Study: Return-to-office mandates often about control, not profits
- As pandemic receded, many managers required return to office
- Study: Office mandates had no significant impact on profit, value
- Mandates did, however, correspond with declining job satisfaction
(NewsNation) — Return-to-office mandates not only lower employee satisfaction but also don’t significantly boost profits, according to a study from the University of Pittsburgh.
The researchers’ findings contradict claims that managers require staff to return to an office setting because it increases company value. Instead, the study found leadership uses such mandates to “reassert control over employees and blame employees as a scapegoat for bad firm performance.”

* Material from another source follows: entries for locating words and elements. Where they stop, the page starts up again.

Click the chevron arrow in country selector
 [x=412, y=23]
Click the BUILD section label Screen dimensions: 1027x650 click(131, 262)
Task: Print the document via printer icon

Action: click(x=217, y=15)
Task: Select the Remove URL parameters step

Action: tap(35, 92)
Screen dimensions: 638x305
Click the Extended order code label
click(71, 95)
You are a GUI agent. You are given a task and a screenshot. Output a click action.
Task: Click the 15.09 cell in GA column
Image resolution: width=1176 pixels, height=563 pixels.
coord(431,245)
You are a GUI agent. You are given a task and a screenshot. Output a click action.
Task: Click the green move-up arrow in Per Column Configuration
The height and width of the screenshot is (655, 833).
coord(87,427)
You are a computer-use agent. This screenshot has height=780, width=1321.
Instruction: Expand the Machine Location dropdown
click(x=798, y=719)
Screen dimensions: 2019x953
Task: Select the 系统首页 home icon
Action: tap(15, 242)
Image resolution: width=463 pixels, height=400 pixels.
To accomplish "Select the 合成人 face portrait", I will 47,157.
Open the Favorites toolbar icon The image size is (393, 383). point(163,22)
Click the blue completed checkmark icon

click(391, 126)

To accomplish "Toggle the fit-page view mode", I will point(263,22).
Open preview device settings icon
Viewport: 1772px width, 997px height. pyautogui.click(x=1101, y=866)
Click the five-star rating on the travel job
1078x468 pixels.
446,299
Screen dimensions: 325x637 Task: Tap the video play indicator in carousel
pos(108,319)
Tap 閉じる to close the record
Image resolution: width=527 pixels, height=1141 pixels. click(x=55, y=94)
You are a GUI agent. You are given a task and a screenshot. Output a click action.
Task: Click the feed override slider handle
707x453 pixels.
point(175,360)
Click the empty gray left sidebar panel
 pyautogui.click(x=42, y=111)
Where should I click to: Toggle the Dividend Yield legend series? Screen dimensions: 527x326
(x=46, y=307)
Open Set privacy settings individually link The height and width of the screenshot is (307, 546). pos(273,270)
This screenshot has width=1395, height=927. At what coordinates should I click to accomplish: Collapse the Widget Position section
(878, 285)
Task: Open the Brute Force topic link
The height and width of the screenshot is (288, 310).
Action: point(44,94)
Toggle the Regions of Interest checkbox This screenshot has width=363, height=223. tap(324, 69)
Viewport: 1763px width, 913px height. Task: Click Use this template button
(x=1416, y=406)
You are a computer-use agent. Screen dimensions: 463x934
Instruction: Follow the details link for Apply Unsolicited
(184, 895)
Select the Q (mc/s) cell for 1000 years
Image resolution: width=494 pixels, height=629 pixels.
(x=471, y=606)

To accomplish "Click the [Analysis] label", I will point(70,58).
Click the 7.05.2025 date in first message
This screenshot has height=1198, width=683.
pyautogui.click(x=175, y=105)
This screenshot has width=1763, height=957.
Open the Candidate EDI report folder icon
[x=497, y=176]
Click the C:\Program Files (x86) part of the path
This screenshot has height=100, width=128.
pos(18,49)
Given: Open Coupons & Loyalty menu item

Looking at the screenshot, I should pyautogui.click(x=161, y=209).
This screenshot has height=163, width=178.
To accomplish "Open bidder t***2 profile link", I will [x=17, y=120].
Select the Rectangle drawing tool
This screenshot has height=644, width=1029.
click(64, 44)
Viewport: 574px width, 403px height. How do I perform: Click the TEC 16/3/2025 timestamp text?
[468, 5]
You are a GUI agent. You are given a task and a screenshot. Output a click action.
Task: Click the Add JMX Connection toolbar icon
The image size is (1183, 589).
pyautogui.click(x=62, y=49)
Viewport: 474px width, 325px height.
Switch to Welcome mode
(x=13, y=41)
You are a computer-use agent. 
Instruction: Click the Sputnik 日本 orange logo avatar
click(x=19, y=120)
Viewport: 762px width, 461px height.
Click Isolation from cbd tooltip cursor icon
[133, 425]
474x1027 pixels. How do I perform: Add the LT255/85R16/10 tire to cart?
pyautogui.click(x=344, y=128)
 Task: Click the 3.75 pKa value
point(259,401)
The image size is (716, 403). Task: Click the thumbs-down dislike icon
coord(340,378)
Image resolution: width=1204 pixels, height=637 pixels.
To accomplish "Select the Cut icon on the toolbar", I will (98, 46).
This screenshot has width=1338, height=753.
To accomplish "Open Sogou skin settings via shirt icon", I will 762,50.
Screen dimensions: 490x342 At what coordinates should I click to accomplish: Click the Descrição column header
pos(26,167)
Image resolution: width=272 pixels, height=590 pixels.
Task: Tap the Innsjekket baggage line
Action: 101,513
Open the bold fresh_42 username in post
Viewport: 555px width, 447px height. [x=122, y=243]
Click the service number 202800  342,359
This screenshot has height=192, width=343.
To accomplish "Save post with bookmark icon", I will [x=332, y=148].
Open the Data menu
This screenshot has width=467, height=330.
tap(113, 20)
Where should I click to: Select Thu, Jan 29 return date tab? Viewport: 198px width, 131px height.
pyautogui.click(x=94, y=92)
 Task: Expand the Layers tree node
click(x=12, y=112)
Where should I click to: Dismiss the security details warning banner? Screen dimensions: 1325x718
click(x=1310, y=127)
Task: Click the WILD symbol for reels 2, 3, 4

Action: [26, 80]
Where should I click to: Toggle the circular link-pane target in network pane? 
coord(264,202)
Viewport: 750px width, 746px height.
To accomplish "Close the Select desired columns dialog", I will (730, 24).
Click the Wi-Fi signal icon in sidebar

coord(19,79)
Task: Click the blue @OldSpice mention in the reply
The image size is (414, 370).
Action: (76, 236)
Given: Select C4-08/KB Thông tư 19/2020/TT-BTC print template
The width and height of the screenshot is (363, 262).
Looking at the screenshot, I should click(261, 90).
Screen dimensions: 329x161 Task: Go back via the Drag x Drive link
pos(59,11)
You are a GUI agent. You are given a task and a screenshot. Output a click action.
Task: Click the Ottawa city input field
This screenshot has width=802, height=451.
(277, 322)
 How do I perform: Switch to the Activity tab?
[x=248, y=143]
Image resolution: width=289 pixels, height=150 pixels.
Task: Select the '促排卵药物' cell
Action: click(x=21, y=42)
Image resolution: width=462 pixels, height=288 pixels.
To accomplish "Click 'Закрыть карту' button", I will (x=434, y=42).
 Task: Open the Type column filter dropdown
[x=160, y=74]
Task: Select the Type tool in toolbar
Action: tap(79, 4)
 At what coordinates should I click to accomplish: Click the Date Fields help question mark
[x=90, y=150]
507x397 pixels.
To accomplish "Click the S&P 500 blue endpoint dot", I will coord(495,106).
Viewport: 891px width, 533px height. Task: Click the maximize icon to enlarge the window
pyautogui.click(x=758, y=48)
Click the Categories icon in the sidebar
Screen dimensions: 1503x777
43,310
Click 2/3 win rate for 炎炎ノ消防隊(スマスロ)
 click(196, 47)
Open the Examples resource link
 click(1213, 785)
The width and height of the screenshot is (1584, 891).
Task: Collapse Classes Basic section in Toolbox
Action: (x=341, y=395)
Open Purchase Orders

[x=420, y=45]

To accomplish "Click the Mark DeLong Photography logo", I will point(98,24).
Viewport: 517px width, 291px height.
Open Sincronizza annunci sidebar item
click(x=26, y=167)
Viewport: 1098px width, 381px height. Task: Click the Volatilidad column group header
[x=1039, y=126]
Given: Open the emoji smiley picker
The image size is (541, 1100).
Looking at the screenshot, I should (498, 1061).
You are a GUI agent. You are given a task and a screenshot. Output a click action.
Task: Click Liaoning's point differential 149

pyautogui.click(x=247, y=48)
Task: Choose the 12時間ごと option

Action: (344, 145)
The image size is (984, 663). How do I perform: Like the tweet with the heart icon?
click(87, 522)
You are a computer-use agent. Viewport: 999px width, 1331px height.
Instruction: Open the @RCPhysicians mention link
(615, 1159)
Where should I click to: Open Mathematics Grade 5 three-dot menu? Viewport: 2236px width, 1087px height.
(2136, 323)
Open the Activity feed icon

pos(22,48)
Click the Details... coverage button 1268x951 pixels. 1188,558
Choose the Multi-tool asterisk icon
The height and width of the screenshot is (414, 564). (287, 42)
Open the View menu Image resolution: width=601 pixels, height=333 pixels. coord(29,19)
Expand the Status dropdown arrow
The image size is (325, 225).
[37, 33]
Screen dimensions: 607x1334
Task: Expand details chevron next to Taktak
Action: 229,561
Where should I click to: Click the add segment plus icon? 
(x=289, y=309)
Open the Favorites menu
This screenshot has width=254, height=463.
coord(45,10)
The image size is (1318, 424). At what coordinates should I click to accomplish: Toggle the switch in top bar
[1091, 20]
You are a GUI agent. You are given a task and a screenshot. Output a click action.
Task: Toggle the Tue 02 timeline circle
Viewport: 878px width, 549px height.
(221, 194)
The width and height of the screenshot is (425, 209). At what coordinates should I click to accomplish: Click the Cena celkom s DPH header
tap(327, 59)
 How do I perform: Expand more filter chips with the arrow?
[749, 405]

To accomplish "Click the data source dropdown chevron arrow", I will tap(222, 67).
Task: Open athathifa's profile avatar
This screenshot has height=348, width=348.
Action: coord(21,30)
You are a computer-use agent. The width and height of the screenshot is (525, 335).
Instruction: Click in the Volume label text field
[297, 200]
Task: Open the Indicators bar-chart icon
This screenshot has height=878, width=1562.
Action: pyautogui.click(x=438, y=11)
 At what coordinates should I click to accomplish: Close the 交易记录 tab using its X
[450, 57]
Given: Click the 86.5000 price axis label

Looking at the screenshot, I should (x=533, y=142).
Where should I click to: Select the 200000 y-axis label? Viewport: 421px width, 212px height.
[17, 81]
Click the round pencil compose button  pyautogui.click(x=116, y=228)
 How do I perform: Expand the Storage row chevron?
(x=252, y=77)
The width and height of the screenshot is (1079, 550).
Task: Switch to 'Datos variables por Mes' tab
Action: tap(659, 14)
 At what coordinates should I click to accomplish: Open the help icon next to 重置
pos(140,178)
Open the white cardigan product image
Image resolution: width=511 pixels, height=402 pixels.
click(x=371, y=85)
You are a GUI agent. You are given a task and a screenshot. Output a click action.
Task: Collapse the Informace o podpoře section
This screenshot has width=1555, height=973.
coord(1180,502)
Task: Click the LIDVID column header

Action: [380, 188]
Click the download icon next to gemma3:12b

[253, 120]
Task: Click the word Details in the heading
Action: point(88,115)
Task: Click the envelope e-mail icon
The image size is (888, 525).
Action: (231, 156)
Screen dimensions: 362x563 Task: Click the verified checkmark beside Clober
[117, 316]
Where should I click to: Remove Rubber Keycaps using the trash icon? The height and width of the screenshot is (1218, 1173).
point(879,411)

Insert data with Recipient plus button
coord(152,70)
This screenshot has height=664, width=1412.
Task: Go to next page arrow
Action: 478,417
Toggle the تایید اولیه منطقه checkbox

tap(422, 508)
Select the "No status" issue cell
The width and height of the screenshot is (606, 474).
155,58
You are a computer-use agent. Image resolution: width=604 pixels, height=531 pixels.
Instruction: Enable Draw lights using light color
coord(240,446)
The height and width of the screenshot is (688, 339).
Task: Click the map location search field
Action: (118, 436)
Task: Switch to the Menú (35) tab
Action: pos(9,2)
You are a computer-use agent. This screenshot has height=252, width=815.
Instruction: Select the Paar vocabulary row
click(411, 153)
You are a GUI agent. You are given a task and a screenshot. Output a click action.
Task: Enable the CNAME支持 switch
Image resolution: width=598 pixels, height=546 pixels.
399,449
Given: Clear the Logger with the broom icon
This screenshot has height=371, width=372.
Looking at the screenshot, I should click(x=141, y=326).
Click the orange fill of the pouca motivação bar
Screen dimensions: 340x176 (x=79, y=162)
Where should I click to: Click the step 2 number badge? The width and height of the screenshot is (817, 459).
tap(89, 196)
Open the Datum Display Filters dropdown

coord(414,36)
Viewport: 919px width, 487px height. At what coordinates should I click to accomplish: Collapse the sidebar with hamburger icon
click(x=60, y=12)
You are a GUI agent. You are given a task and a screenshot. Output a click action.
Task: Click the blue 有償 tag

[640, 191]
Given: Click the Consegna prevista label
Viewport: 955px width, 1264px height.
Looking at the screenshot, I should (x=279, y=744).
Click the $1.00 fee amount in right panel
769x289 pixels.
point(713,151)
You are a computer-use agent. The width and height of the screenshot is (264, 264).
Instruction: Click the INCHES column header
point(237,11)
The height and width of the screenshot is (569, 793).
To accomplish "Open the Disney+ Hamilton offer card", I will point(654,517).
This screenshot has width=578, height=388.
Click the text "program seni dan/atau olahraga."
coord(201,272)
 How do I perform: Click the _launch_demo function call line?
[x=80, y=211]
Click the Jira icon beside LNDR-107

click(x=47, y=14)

Working from home became a more common practice during the COVID-19 pandemic, which required people to self-isolate and remain at home when possible. As pandemic restrictions eased, some employers urged workers to return to the office.
A quarter of managers say they primarily used intuition, not facts, to guide their decisions requiring employees to return to the office, according to the study.
Researchers also found significant declines in employees’ ratings of their overall job satisfaction, work-life balance and senior management after an employer announced a return-to-office mandate.
“Prior research shows that CEOs’ (desire) for power affect many different corporate policies, such as corporate social responsibility (CSR) focus, disclosure practice, and investment,” researchers wrote. “We further show that CEOs’ preference to hold power over employees have significant impacts on (return-to-office) mandates and, more generally, workplace flexibility.”